Kullananlar dikkat sigara ağız kanserlerine neden oluyor! Tüm dişlerinizi kaybedebilirsiniz!
Diş eti hastalığının şiddetini belirleyen iki ana riskin diyabet ve sigara olduğunu kaydeden uzmanlar, sigara kullananlarda dişler sallanana kadar problemin fark edilmediğini ve genç yaşlarda bile tüm dişlerin kaybedilebildiğini söylüyor.
Sigara kullananlar dikkat! Tüm dişlerinizi kaybedebilirsiniz! Sigara ağız kanserlerine de neden oluyor!

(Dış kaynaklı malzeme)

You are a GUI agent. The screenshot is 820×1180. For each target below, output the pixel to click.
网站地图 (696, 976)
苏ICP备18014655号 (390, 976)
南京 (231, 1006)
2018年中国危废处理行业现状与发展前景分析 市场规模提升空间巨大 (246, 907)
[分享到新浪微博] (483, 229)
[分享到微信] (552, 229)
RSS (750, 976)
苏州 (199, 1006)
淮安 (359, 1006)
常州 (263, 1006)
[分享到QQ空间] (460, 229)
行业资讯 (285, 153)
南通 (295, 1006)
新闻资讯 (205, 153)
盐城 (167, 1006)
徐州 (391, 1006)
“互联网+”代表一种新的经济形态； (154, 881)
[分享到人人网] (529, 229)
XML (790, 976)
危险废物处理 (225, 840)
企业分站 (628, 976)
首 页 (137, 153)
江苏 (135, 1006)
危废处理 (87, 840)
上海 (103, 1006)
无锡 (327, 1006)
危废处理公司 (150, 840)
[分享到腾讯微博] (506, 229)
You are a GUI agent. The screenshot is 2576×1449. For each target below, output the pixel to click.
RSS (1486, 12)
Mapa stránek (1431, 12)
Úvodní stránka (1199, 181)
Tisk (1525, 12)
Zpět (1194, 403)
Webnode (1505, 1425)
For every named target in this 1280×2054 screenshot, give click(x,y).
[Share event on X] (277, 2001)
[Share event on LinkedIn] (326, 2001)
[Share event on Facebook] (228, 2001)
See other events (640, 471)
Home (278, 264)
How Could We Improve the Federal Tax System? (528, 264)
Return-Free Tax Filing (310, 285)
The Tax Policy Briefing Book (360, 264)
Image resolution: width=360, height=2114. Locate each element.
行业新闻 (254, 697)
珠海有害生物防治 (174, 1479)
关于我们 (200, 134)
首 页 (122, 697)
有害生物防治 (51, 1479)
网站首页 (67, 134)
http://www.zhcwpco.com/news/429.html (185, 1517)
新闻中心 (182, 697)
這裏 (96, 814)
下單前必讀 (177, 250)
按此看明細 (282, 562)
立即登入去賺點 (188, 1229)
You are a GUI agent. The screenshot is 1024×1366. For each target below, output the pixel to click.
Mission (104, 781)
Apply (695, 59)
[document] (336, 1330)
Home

Ağız kanserlerinin başlıca nedenlerinden birinin sigara kullanımı olduğunu dile getiren Periodontoloji Uzmanı Dr. Öğr. Üyesi Kübra Güler, “Sigara içmek, ağız ve boğazdaki hücrelerin zarar görmesine ve kanser gelişimine yol açabiliyor. Sigara kullanımının bırakılması veya azaltılması, ağız kanseri riskinin azaltılması için önemlidir.” dedi.
Üsküdar Diş Hastanesi Periodontoloji Uzmanı Dr. Öğr. Üyesi Kübra Güler, tütün kullanımının ağız ve diş sağlığına etkilerini değerlendirdi.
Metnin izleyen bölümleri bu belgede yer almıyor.